Когда мне было двадцать три и мне впервые дали на руки моего новорожденного сына, я думала про себя: если бы в этот момент я спускалась с поезда, нацисты наверняка отняли бы у меня ребенка и дали кому-то из матерей, чтобы та унесла его в колонне женщин и детей. А меня оттолкнули бы в сторону, к тем, кто прошел отбор и был признан годным к работе. Но я не смогла бы расстаться с моим сыном. Я бы увернулась и побежала к той колонне, идущей в неизвестность. Я качала бы моего ребенка на руках, входя с ним в газовую камеру.

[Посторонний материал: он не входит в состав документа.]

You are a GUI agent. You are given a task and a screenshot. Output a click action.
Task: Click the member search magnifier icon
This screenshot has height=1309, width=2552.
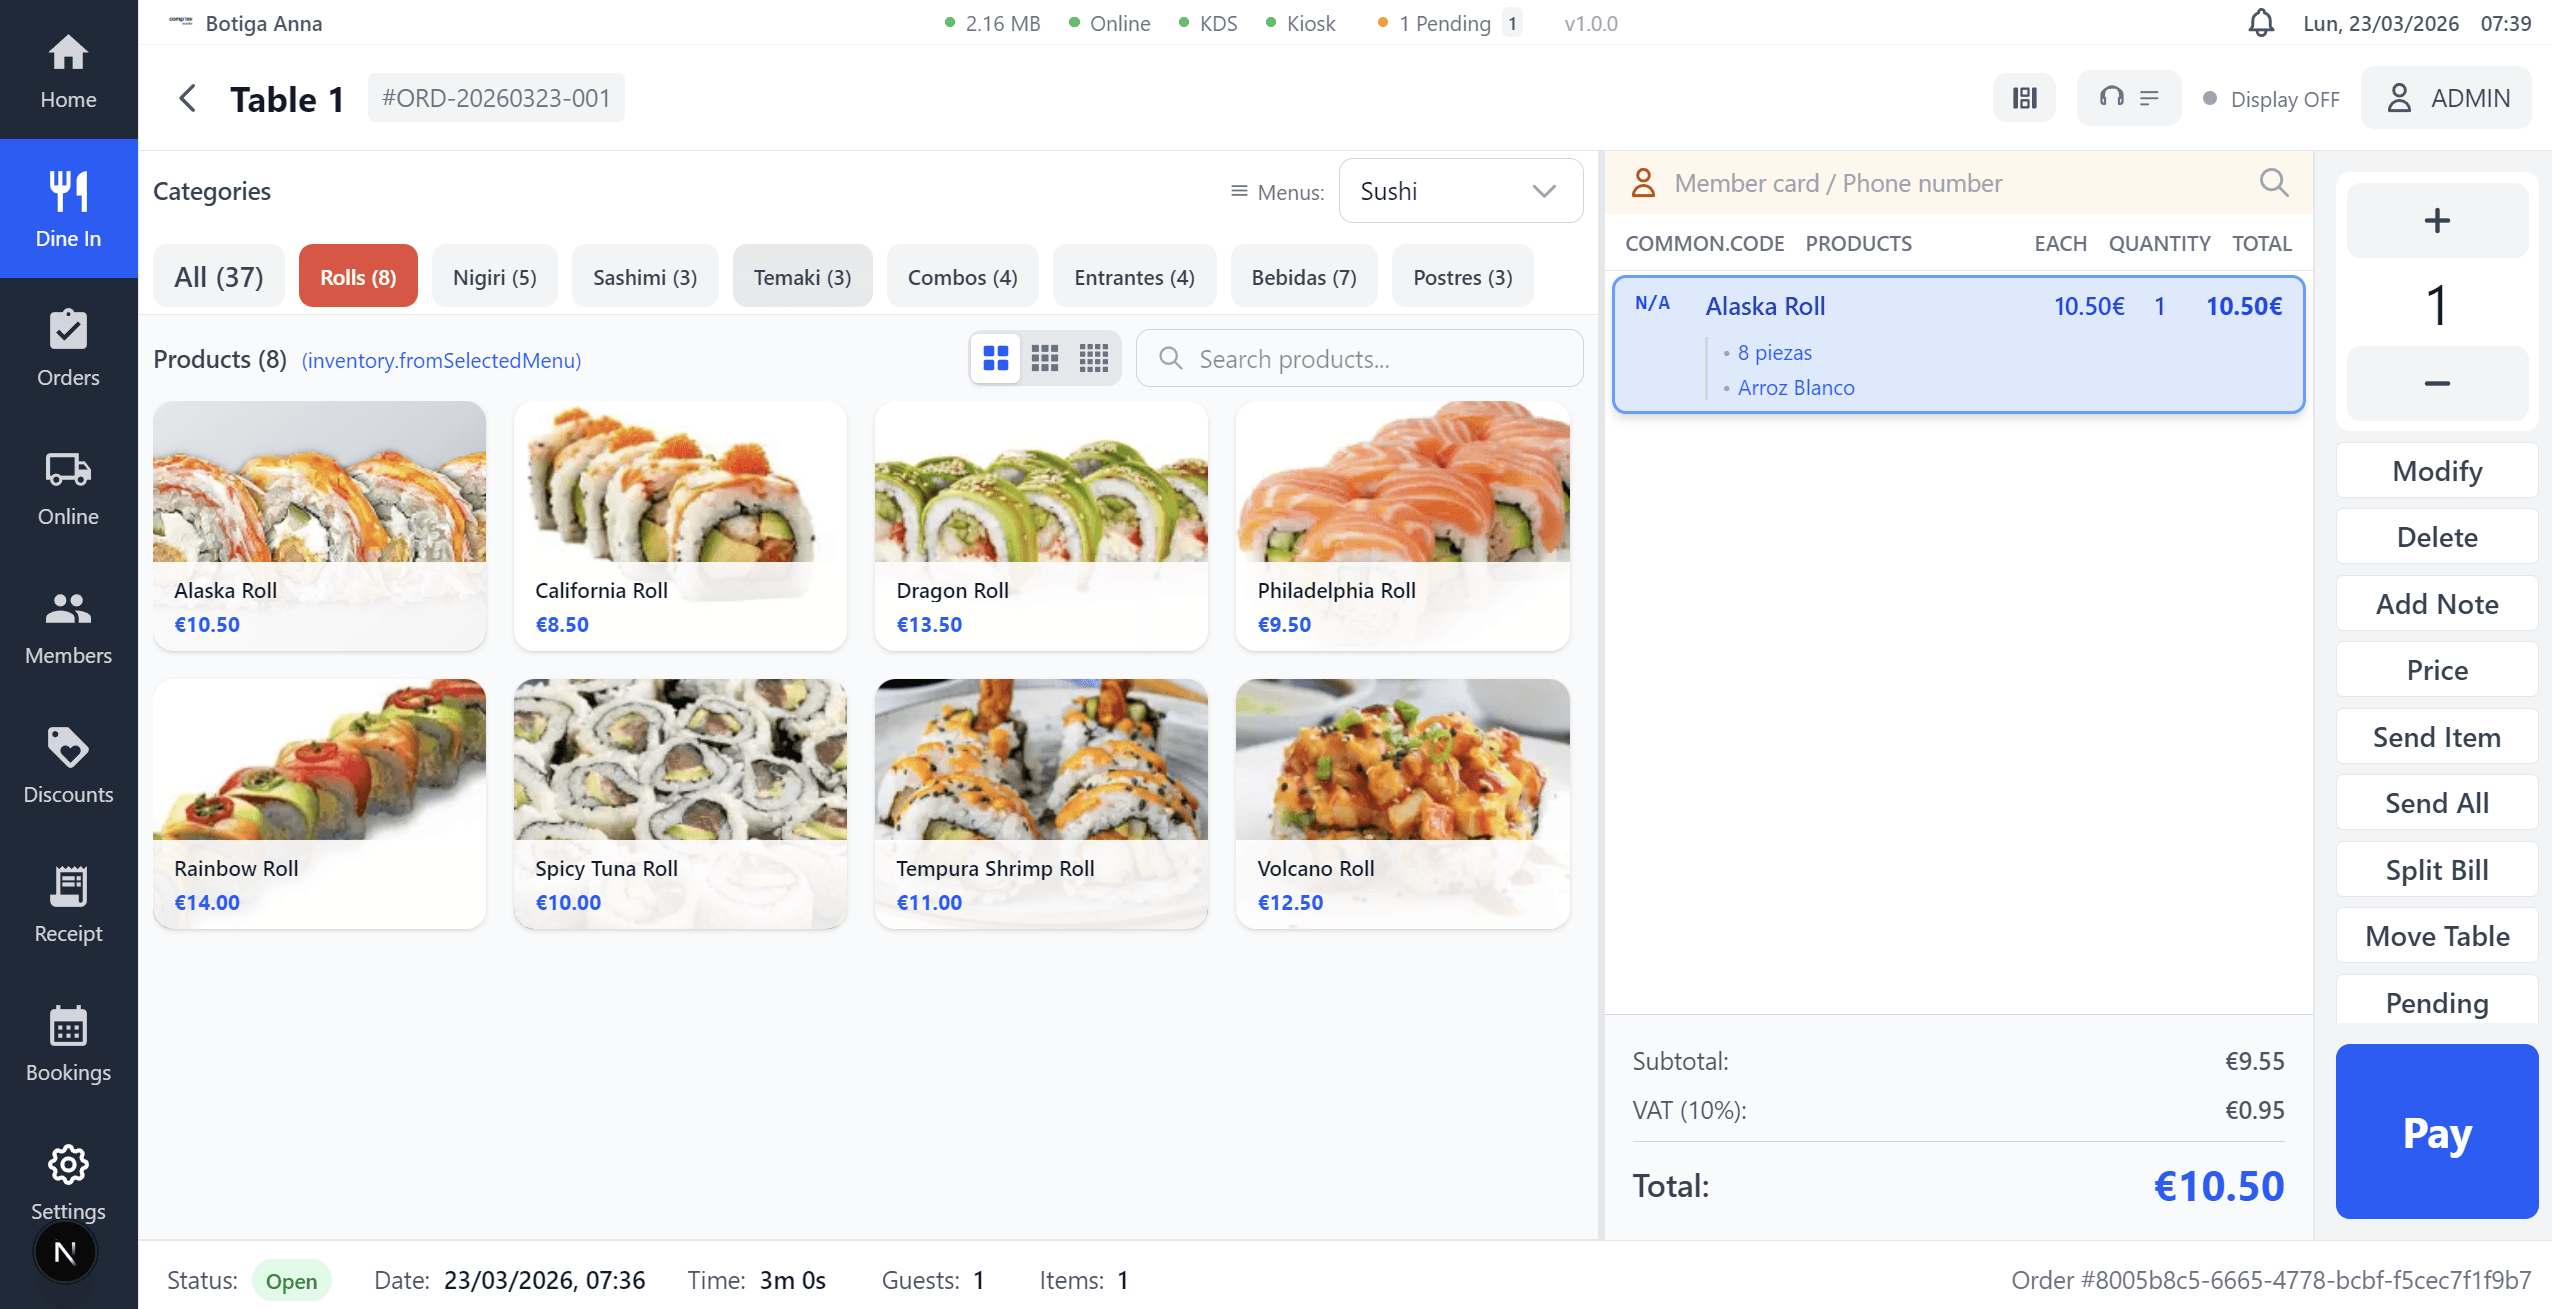(x=2273, y=182)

Я не смогла бы жить, зная, что мой сын убит.

Когда мне было тридцать восемь, я думала про себя: сейчас я в возрасте моей бабушки Блимы Гершковиц, да отомстит Господь за ее кровь. Она приехала в Аушвиц с шестью детьми. И в этом возрасте у меня тоже было шестеро детей.

Спустя еще десятилетие с небольшим, когда мне исполнился пятьдесят один год, я думала про себя: моя вторая бабушка, Шейндель Лейбовиц, да отомстит Господь за ее кровь, прибыла в Аушвиц в этом же возрасте, будучи матерью десятерых и бабушкой четверых. Нацисты обеих моих бабушек сочли престарелыми, негодными для физического труда, и потому немедленно отправили в газовые камеры. Возможно, в моем нынешнем возрасте они отправили бы туда и меня.

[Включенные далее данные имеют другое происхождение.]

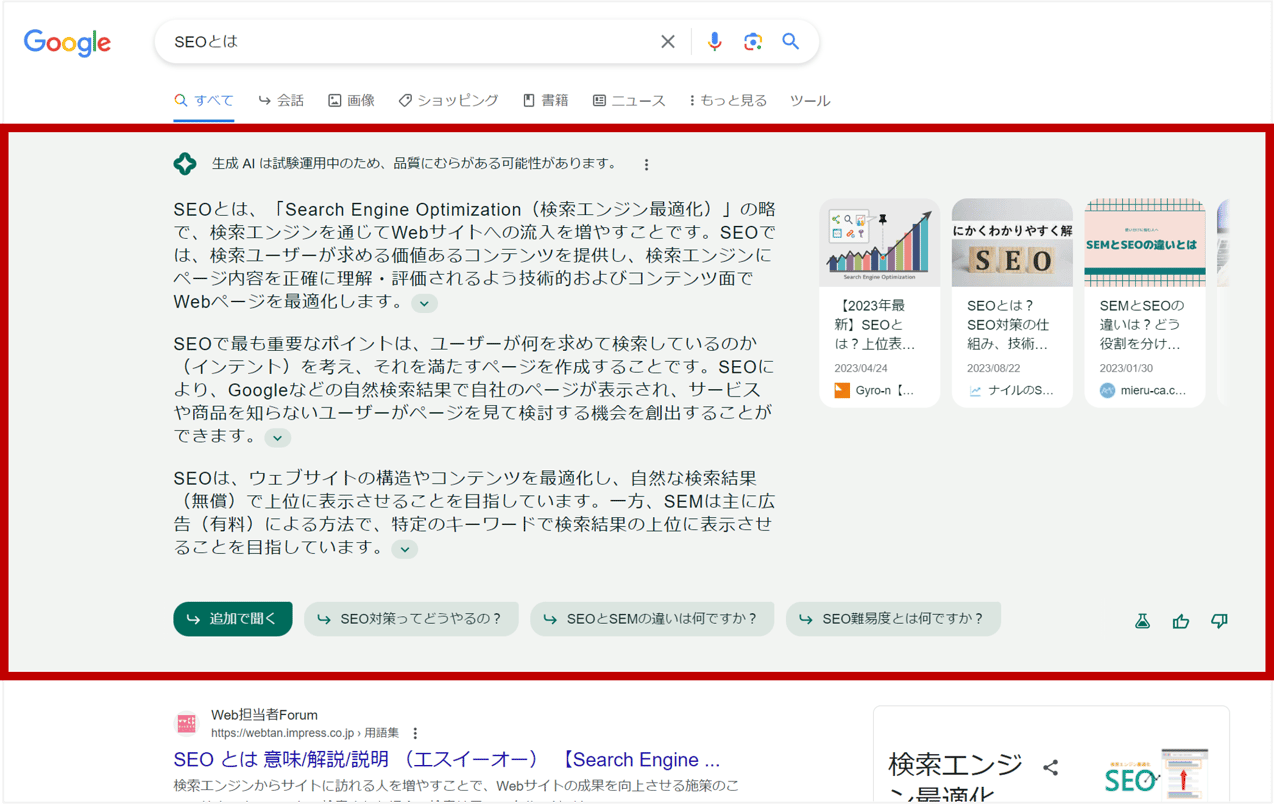Click the search magnifier icon
Image resolution: width=1274 pixels, height=804 pixels.
790,41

В любом возрасте человек может представить себя на месте тех, кто оказался в Аушвице.

Первые часы в Аушвице
Сара Лейбовиц

Две очереди, из мужчин и из женщин, двигались вперед, постепенно отдаляясь от нас. Я осталась на платформе с другими девушками, которых вывели из строя. Кажется, не больше одного процента из приехавших оказались справа вместе со мной. Я не знала, хорошо это или плохо. И надеялась, что позднее мы еще встретимся.